---- DATA FOR THE TASK

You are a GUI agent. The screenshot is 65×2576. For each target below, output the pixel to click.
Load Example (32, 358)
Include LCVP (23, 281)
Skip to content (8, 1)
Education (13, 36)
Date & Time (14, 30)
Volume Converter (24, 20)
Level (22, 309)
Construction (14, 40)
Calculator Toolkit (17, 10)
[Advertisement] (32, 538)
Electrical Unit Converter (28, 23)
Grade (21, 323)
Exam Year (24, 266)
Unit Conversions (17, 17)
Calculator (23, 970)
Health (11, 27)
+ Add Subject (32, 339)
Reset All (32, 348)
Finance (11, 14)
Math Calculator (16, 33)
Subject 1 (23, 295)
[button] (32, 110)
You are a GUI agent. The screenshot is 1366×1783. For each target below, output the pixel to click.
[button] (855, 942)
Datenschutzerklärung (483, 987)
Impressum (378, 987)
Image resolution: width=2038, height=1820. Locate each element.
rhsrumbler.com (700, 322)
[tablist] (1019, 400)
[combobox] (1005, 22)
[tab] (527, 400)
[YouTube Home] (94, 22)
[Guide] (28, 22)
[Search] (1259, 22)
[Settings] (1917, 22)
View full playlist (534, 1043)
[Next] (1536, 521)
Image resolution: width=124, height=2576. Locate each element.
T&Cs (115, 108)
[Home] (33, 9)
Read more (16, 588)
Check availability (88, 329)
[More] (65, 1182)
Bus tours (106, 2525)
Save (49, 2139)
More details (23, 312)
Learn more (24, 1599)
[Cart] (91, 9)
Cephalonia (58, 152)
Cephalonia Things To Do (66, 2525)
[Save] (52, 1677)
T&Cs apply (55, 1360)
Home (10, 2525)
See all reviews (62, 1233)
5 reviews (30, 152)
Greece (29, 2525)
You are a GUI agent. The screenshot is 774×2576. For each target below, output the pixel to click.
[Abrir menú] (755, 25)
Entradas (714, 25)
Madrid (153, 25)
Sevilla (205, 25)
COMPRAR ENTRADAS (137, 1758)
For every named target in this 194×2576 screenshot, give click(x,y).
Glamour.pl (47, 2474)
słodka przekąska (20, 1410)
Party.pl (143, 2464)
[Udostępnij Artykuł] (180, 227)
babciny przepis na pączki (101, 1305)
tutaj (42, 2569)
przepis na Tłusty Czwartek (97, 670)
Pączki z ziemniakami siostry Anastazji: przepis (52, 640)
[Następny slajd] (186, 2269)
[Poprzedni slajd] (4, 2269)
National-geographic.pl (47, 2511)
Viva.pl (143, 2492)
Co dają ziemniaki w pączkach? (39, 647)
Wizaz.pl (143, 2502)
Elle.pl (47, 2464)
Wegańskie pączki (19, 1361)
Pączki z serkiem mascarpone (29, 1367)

--------

WORK INSTRUCTIONS |
From the records above, pull out every line containing the word "pixel".

ANSWER TO THE PROBLEM |
You are a GUI agent. The screenshot is 65×2576. For each target below, output the pixel to click.
You are a GUI agent. The screenshot is 1366×1783. For each target below, output the pixel to click.
You are a GUI agent. The screenshot is 774×2576. For each target below, output the pixel to click.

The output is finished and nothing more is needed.